Friday, September 24, 2010

Book Review: The Devil You Know - Mike Carey

Felix Castor is a freelance exorcist, and London is his stamping ground. It may seem like a good ghostbuster can charge what he likes and enjoy a hell of a lifestyle--but there's a risk: Sooner or later he's going to take on a spirit that's too strong for him. While trying to back out of this ill-conceived career, Castor accepts a seemingly simple ghost-hunting case at a museum in the shadowy heart of London--just to pay the bills, you understand. But what should have been a perfectly straightforward exorcism is rapidly turning into the Who Can Kill Castor First Show, with demons and ghosts all keen to claim the big prize. That's OK: Castor knows how to deal with the dead. It's the living who piss him off... 

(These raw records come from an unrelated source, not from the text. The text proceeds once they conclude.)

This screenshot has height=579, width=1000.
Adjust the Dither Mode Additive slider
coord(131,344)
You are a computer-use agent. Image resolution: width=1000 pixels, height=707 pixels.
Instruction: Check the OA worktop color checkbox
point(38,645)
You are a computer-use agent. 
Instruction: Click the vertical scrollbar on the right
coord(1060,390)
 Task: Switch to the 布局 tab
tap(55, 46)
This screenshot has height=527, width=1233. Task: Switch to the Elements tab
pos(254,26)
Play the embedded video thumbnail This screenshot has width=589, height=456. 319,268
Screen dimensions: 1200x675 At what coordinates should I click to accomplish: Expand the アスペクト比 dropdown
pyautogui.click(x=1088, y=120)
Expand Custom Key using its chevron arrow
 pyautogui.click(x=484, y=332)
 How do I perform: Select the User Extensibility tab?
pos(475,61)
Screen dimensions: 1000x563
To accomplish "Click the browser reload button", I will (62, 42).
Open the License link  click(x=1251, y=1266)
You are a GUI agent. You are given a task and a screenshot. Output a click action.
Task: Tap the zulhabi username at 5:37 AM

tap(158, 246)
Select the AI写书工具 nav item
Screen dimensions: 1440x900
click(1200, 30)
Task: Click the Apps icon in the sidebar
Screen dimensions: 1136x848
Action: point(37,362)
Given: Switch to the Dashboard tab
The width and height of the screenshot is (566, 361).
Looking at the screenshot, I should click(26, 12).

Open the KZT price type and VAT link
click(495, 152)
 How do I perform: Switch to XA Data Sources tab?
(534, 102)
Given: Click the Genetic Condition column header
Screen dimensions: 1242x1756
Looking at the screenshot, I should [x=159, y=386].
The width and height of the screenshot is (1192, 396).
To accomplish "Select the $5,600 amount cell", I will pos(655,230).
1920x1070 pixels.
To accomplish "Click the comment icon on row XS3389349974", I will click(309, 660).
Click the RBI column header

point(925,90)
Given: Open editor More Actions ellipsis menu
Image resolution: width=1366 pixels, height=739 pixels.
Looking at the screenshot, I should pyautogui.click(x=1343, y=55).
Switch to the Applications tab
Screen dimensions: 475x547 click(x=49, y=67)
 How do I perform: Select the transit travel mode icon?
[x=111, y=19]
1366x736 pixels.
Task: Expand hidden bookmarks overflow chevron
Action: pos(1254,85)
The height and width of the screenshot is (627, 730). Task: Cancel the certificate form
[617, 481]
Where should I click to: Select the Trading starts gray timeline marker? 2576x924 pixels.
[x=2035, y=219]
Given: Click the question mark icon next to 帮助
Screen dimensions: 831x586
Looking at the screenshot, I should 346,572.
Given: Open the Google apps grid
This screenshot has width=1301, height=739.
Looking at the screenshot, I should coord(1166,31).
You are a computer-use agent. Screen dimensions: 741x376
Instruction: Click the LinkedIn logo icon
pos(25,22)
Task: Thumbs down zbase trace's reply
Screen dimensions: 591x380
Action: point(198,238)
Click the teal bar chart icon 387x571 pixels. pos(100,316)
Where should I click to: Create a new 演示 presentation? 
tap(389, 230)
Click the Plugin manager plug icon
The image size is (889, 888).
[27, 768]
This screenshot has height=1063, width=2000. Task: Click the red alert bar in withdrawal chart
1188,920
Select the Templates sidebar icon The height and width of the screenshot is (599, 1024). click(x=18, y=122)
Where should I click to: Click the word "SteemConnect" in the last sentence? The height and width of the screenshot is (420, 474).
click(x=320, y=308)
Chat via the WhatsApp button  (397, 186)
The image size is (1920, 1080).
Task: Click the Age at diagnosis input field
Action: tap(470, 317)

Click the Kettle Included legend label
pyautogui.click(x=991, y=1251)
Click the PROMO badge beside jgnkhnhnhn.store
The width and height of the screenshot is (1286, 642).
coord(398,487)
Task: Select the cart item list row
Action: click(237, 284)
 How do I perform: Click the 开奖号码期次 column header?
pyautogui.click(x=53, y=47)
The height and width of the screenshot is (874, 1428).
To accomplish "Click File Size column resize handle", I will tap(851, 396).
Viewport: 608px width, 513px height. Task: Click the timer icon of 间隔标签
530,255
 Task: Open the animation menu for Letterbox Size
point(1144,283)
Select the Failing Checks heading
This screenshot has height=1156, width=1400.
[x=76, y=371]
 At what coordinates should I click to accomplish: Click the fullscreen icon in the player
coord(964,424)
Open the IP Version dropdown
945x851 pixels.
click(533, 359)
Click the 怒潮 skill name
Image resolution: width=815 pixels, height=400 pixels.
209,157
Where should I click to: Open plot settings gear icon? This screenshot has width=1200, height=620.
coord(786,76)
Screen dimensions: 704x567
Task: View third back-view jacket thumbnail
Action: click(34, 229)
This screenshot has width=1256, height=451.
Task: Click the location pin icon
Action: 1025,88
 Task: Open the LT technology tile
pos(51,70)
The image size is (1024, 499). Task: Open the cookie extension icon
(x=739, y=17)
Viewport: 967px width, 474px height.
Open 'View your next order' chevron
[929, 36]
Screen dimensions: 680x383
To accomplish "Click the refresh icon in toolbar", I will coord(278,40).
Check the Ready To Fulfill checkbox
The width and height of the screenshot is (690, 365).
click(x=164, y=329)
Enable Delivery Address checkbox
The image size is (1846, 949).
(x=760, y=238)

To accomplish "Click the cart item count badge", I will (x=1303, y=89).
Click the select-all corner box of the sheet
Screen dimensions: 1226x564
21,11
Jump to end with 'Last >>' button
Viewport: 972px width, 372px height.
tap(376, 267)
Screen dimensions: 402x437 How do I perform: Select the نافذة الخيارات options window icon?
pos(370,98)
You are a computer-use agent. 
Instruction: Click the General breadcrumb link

Mike Carey is one of those authors that I kept hearing about in the same breaths as Jim Butcher, Carrie Vaughn, and Patricia Briggs as far as how his urban fantasy series holds up. That is a sort of praise as it is, and in this case is certainly not unfounded. I know of the man from his comic book work (Hellblazer, X-Men and the fantastic Unwritten), and only VIA my message board cohorts over at the Malazan boards (Abyss, I am looking at you sir. ;) did I have any idea the man wrote full novels. And so I it was that I struggled to find a copy of Devil You Know in Toronto. Needless to say the subsequent novels in the series were easy to find in comparison to the first one. After much searching, I finally found the first book, and oddly enough it was catalogued away from the other books in the series all by its lonesome in the regular-ass fiction section (What? That’s a section! For real). Strange, but then does that say something about the authors’ skill that someone thought his first novel belonged in the literature section.

So, Felix Castor is an exorcist, but what is nice is that he is not an exorcist in the traditional William Peter Blatty “I need a young priest, and an old priest” manner. Rather Carey’s hero is actually an atheist who just happens to be in tune (pun! Read the book!) and able to interact with the deceased or demonic. In other words he sees ghosts (Go ahead Shamalyan...sue me!). Thankfully the rest of the world is aware of them as well, to some extent, depending on the person. Which is a nice change from the usual “the rest of world doesn’t know and thinks me crazy!” plot. In point of fact though this doesn’t protect our hero from skeptics, as there are those that aren’t in tune enough to see the ghosts, therefore they think it’s bunk of course.

Felix is great. He’s a smartass, and every bit as sardonic and timely with his wit as Harry Dresden, or Spiderman, but where he nicely differs is how dark he can be. He has a past, one we see glimpses of and it isn’t a nice one. It’s one that he doesn’t like to face himself. We get the feeling from the supporting cast, that he is too hard on himself, but is he? Speaking of, Pen is a fantastic foil/unattainable love interest. She is mysterious about what she does, and how she is, and unapologetic about it. There is a scene where she is carving rosary beads down smaller, and Castor asks why and her only reply is “They are too big.” Priceless.

The villains are as bad as you wish them to be, even in Castor's decidedly grey world, and that makes for some nice interaction with our hero and make him seem a little more magnanimous than he likely is. I like the paint Carey uses to shade his characters though. It always feels right, and never garish. There is no lacking for an evil quotient in this story, Russian mobsters, Succubi, Demons, Ghosts and other assorted antagonists. Who isn't gunning for Felix?

The ghost story itself is interesting. Nothing entirely new mind you, but quite riveting in itself and a clever red herring-ed story all told. I’d put the story on par with Butcher's second Dresden book Fool Moon, as it’s good, but not great...yet. For you see what jumps out here is the characters. Pen obviously, Castor's holy man brother Matthew, and then there is Castor’s mistake in the form of Rafi, an old friend who he got too interested in the occult, and who took it upon himself to open his soul up to the dead.  As a result he got himself possessed and while Felix foolishly tries to save him he ends up intertwined with a nasty demon by the name of Asmodeus, and that’s something Castor won’t allow himself to forget. Castor himself leaps off the page with character, and I find myself endlessly intrigued by him, and personally I can’t wait to read more.

What Carey does great other than his characters is the creep factor. He does it so deftly that you don’t even see what’s creeping up on you and then all of the sudden he freaks you right out. This book certainly gave me some goosebumps along the way. Well-written would be an understatement. Carey is good enough to swing with the heavy hitters like Butcher. Easily.

My Christmas wish? Felix Castor and Harry Dresden unite on a case. I think my head would explode from the awesome!